What to work on: Both the line with "The height and width of the screenshot is (1893, 1080)." and the line with "Task: Sort tags by キー column arrow" in the records below must appear in the output, along with every line between them, exactly and with nothing added.

Given records:
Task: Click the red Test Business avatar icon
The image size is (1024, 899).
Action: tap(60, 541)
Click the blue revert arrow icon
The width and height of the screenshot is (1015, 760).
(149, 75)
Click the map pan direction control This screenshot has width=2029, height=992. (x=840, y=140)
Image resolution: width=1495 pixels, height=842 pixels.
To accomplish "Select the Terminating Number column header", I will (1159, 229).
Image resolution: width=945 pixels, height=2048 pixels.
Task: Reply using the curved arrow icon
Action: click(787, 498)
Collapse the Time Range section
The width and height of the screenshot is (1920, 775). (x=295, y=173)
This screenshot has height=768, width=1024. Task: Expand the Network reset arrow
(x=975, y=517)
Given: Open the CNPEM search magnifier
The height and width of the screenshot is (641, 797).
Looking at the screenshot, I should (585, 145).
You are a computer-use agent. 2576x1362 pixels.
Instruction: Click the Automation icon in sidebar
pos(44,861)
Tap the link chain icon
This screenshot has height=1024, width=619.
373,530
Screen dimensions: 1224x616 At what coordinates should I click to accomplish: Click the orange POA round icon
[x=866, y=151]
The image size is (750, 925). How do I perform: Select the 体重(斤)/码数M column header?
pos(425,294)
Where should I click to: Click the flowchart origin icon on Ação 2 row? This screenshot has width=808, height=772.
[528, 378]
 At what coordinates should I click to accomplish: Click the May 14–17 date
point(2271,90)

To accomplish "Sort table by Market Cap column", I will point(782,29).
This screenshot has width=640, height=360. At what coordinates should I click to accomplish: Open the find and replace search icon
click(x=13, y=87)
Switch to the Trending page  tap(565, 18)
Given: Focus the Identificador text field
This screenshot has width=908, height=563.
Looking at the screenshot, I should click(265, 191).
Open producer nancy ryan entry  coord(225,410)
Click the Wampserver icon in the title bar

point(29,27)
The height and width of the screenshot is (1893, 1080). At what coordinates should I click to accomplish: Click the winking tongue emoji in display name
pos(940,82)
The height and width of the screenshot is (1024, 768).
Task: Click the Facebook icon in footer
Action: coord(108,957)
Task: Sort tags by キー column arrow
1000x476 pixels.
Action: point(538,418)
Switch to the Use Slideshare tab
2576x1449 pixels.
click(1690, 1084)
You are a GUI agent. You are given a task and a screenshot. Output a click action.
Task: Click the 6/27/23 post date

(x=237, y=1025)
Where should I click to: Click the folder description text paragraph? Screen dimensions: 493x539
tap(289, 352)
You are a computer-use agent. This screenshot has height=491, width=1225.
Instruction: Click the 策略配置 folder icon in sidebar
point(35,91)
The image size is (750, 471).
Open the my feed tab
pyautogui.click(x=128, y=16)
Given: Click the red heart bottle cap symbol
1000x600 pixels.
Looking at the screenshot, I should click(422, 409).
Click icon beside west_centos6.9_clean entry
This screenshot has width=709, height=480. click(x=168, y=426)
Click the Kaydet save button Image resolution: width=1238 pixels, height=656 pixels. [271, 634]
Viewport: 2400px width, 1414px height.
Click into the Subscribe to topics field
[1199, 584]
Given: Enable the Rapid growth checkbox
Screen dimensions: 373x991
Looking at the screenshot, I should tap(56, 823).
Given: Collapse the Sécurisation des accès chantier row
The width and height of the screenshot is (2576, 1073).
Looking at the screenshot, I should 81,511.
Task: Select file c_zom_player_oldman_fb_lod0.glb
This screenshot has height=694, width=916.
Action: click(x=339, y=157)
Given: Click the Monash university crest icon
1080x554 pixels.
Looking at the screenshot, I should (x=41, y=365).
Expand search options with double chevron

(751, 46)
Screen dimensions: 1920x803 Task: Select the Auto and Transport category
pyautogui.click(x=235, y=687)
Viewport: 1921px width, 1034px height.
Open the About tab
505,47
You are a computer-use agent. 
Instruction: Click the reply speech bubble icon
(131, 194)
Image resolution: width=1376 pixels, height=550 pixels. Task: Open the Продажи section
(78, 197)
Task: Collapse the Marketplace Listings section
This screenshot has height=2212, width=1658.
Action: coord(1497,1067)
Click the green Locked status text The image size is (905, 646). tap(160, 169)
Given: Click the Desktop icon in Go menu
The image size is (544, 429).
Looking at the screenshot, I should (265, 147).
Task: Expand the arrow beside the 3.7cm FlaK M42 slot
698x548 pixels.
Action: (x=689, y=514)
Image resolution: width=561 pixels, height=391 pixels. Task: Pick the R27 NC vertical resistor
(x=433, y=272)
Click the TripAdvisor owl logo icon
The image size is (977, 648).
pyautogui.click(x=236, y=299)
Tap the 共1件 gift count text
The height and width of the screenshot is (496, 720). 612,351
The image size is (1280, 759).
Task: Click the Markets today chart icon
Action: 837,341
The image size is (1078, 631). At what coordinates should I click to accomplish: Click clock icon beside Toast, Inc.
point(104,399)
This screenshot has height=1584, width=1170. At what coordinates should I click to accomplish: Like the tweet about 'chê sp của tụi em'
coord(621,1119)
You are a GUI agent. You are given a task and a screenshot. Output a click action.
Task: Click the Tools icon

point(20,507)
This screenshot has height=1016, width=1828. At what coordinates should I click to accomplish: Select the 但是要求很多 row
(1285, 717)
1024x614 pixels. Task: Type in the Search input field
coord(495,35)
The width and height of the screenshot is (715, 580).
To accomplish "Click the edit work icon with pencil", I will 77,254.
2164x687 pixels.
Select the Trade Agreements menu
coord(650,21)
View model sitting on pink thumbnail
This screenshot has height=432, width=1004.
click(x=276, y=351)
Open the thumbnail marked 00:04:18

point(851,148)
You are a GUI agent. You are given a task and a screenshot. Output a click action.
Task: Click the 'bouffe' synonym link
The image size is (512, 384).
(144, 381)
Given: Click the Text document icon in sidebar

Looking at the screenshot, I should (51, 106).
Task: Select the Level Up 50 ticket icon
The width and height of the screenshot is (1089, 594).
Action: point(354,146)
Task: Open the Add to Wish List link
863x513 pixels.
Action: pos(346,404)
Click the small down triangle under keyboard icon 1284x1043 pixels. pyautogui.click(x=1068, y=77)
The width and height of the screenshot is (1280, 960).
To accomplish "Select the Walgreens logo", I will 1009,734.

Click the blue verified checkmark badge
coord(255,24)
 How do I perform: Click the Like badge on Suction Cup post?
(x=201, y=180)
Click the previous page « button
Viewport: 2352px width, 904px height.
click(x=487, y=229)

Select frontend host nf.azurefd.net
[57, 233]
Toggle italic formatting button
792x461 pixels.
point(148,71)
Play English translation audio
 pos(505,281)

Output for this task:
The height and width of the screenshot is (1893, 1080). At what coordinates should I click to accomplish: Click the winking tongue emoji in display name
pos(940,82)
The height and width of the screenshot is (1024, 768).
Task: Click the Facebook icon in footer
Action: coord(108,957)
Task: Sort tags by キー column arrow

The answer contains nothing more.